**ЗАДАНИЕ**
Продолжите текст о взысканиях по делу канцеляриста Локотникова, начав сразу после его последнего предложения.

Столичные моралисты яростно отыгрались на живых. Мещанке Шейндле Лейбовой Слушаевой объявлен начет в 1.100 рублей, то есть существенно больше, чем она получила из рук покойного канцеляриста. Правда, ей вернули опечатанные все эти годы часы и жемчуг. Тут надо пояснить: Лейбова — не фамилия, а отчество, которое нередко трактуется в документах как фамилия. Реальная же фамилия — Слушай (Слушаева). Лейба Слушай фигурирует в перечне ревизских евреев-мещан 1811 года.

Были также назначены следующие взыскания: со шляхтянки Магдалины Тарновской — 650 рублей, с болгарина Топалова — 250, со шляхтянки Макушиніской, — 100, с немца Пурио — 80, с десятского Соломона Гершковича — 50, с грека Бани — 50, с двух десятских — Лемошко и Цудика — 15 рублей, «потому что они, видев Локотникова, молодого человека и должностью обязанного, издерживающего деньги мотов-ски для распутно с ним жившей девки, должны были от сего его отвратить».

**СОХРАНЁННЫЕ ДАННЫЕ**

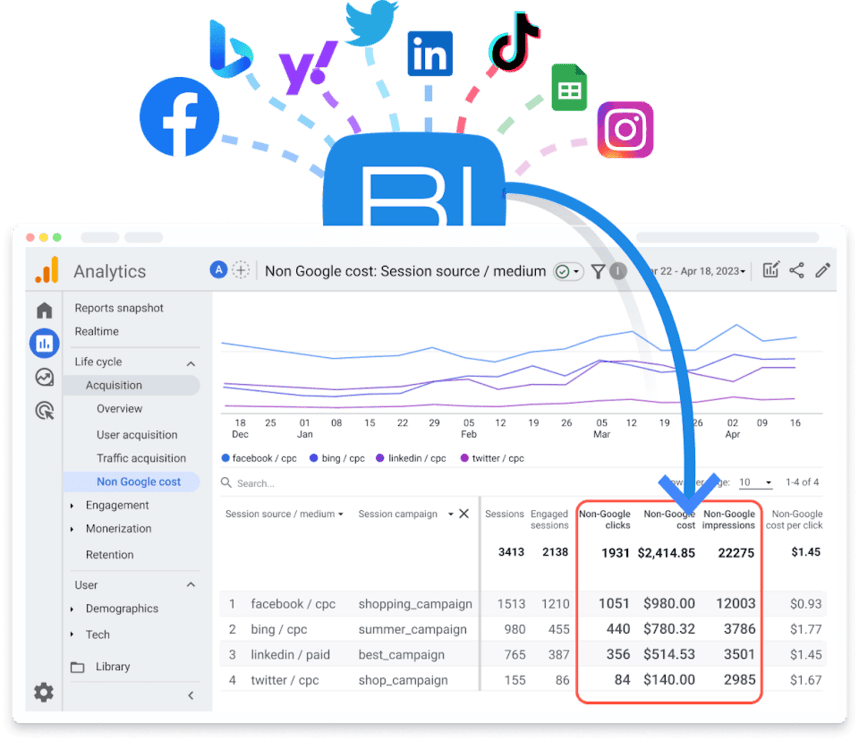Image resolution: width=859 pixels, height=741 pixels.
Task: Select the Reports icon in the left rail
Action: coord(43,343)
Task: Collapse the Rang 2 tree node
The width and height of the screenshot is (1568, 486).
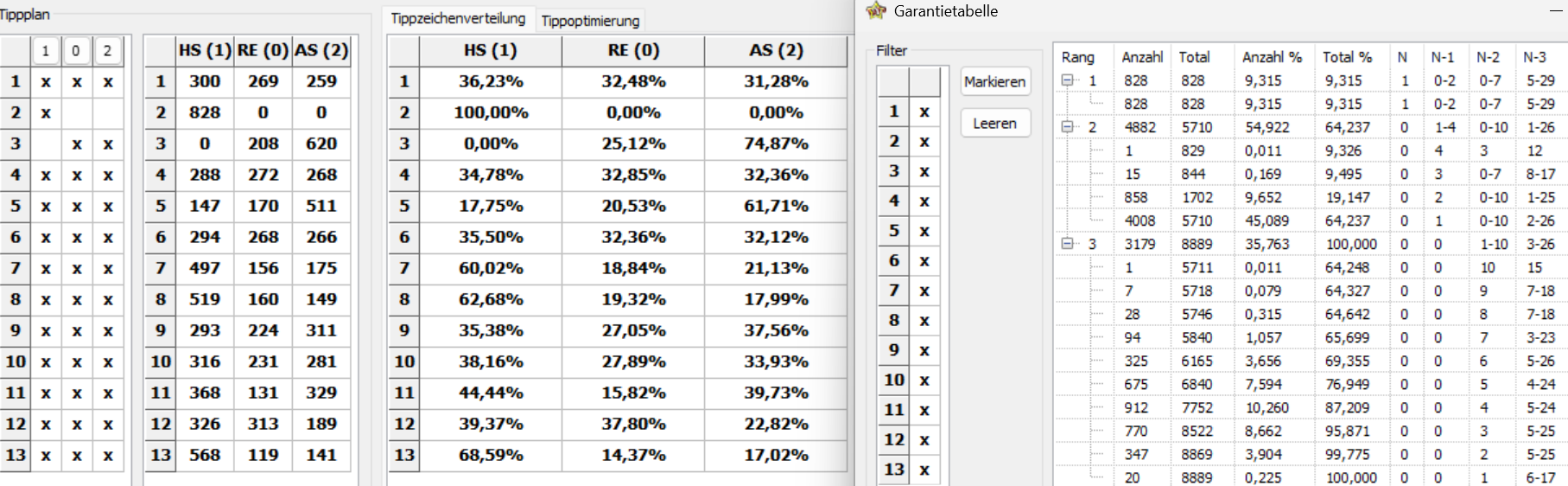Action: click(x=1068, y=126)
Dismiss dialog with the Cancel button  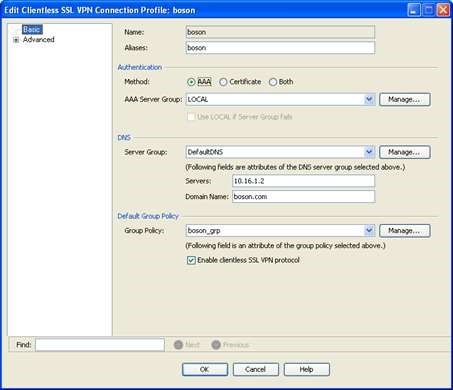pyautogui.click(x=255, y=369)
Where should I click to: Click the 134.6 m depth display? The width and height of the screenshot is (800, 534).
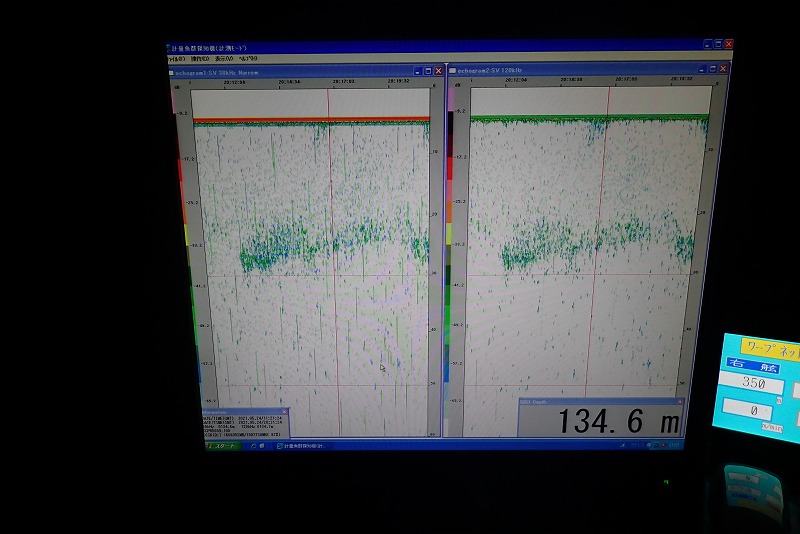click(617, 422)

--

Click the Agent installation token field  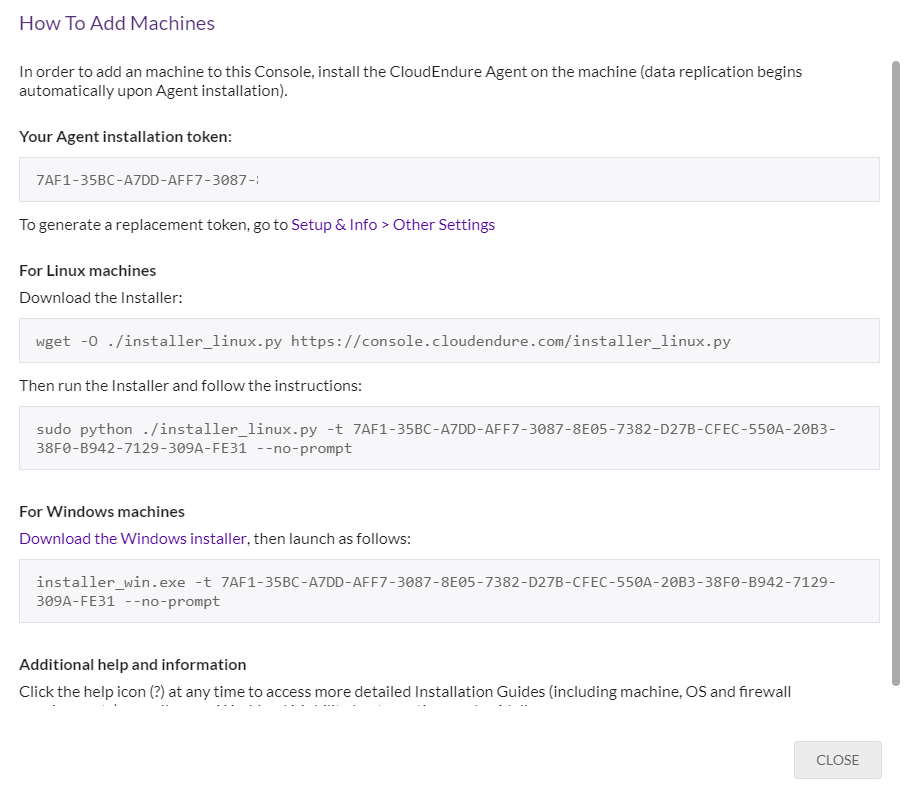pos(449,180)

**ОТВЕТ**
Легко счесть: все эти штрафы и близко не покрывают утраченную казенную сумму. В таковой ситуации Сенат положил взыскать недостающую разницу с одесского почтмейстера Худобашева — да-да, того самого, Артемия Макарьевича, члена Бессарабской конторы иностранных поселенцев, хорошего пушкинского знакомого. Здесь, конечно, уместно говорить о халатности: при выдаче столь крупной суммы расписка получателя действительно не была надлежащим образом сверена. При таком начете почтмейстер мог буквально остаться без штанов, а потому, вполне сознавая и свою вину, Комитет компенсировал основную часть дефицита, 3.075 рублей, от лица своего казначея, одного из самых состоятельных людей в Одессе, сподвижника герцога Ришелье барона Жана Рено, многократно помогавшего городу в разных ситуациях, и тем спас свою репутацию.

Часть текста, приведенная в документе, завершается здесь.